-- THE DATA --
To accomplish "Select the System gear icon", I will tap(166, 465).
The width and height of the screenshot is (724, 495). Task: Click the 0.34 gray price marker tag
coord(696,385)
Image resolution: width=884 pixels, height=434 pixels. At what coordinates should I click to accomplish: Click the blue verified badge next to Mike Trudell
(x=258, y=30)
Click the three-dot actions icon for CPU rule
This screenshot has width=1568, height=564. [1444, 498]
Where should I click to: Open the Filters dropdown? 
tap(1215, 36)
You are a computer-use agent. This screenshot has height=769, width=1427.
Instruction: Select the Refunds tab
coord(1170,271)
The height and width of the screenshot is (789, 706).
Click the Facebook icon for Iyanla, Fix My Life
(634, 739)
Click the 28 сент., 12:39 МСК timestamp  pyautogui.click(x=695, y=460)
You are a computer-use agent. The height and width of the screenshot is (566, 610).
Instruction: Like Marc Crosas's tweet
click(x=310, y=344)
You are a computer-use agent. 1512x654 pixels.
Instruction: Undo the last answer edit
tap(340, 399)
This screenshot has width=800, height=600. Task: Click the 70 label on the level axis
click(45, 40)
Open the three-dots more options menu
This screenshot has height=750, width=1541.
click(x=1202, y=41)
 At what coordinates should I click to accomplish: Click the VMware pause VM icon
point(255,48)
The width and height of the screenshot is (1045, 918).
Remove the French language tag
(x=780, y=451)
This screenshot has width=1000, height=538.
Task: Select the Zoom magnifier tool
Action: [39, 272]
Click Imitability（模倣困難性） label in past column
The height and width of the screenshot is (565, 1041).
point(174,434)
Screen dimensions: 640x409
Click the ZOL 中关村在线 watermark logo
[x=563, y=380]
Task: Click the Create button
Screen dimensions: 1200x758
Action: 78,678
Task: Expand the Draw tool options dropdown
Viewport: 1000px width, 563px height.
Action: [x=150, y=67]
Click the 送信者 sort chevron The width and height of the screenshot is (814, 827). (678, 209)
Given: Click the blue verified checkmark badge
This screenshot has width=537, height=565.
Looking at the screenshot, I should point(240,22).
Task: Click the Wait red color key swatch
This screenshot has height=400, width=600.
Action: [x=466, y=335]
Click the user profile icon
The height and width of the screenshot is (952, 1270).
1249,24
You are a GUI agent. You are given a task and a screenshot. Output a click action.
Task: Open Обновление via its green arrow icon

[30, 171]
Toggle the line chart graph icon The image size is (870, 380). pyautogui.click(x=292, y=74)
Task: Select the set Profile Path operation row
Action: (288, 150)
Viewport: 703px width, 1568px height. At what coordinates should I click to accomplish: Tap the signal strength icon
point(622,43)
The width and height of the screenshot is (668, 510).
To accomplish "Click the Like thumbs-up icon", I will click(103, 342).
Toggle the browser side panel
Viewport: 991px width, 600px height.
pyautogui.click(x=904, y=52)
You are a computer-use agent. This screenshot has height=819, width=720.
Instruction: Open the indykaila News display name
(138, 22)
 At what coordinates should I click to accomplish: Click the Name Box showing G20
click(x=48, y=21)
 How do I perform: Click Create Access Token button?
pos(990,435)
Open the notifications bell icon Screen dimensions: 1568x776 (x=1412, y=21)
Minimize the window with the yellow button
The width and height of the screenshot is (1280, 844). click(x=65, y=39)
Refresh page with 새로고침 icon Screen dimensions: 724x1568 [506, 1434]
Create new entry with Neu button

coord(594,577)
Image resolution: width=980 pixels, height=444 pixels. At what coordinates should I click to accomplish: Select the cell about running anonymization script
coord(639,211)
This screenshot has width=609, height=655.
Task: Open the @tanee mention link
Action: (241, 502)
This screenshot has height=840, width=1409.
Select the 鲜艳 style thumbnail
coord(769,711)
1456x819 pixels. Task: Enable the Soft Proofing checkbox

-- WHAT TO DO --
Find all lines in the records that hold the word "agent". Copy them.

-- TASK OUTPUT --
You are a computer-use agent. This screenshot has height=769, width=1427.
You are a computer-use agent. The height and width of the screenshot is (566, 610).
You are a computer-use agent. 1512x654 pixels.
You are a GUI agent. You are given a task and a screenshot. Output a click action.
You are a computer-use agent. This screenshot has height=819, width=720.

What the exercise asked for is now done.